The death toll from a bombing at a Shiite shrine in south-west Pakistan has increased to 24 after four victims died in hospital, police said.

A suicide bomber struck the shrine packed with worshippers in a remote village in Jhal Magsi district, about 240 miles east of Quetta in Baluchistan province, on Thursday.

Senior police officer Mohammad Iqbal said on Saturday that more than 20 victims were still being treated, some with critical wounds.

The Islamic State group claimed the attack. IS has claimed several past attacks in Baluchistan, which has been the scene of a low-level insurgency by Baluch nationalists and separatists demanding more autonomy and a greater share in the region's natural resources of oil and gas.

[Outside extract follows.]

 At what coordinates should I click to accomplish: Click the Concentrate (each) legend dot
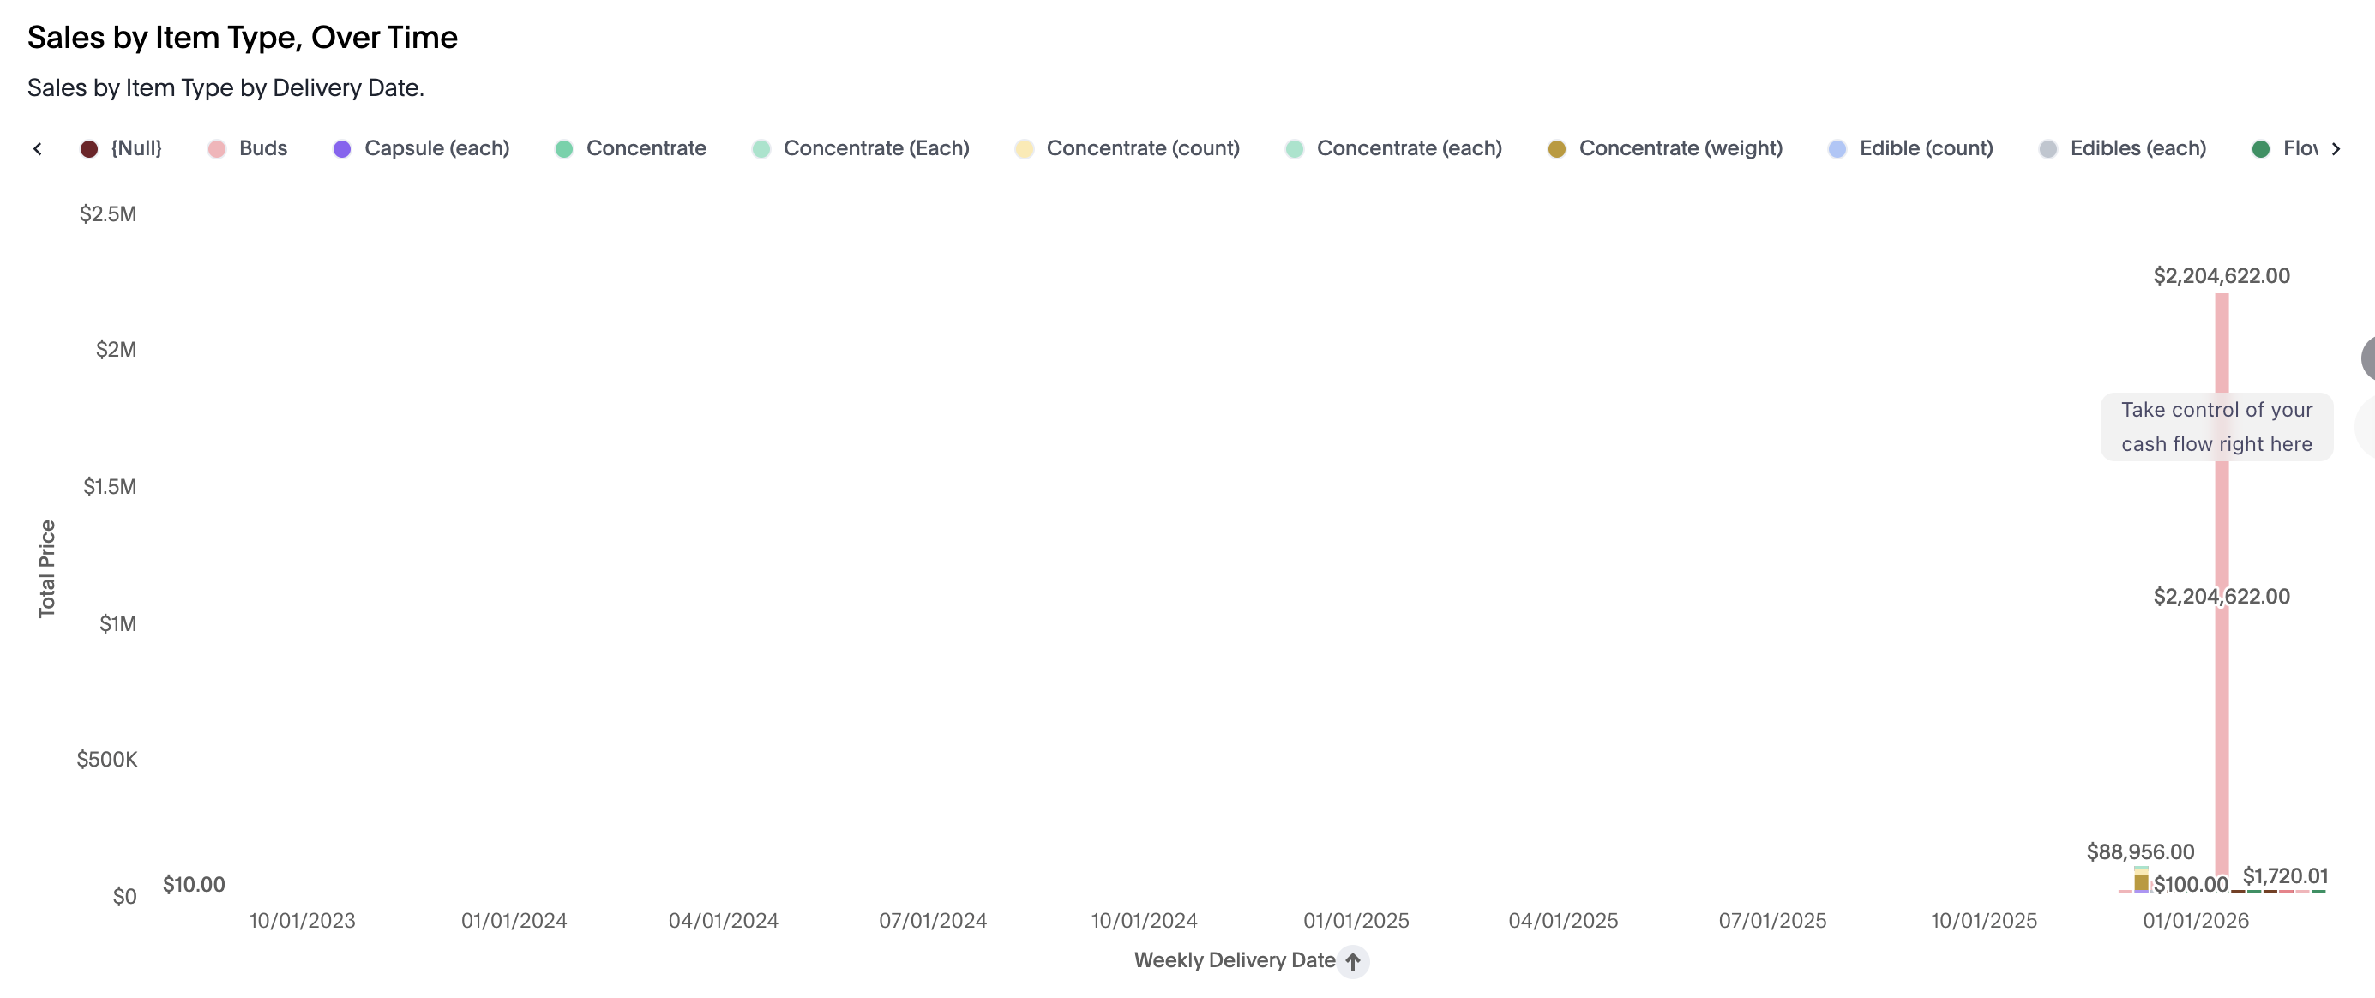tap(1294, 149)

The bomber detonated his explosives vest when he was stopped for a routine search by a police officer guarding the shrine.

Five children, a woman and two police officers were among those killed.

Sunni extremists and IS perceive minority Shiites as apostates and have carried out many such attacks across the country.

At least 75 Shiites were killed in twin bombings at a market in Parachinar in the country's north west In June. Lashkar-e-Jhangvi, a sectarian Sunni extremist group, claimed responsibility.

In February, an IS suicide bomber struck inside a famed Sufi shrine in southern Sindh province, killing 88 worshippers.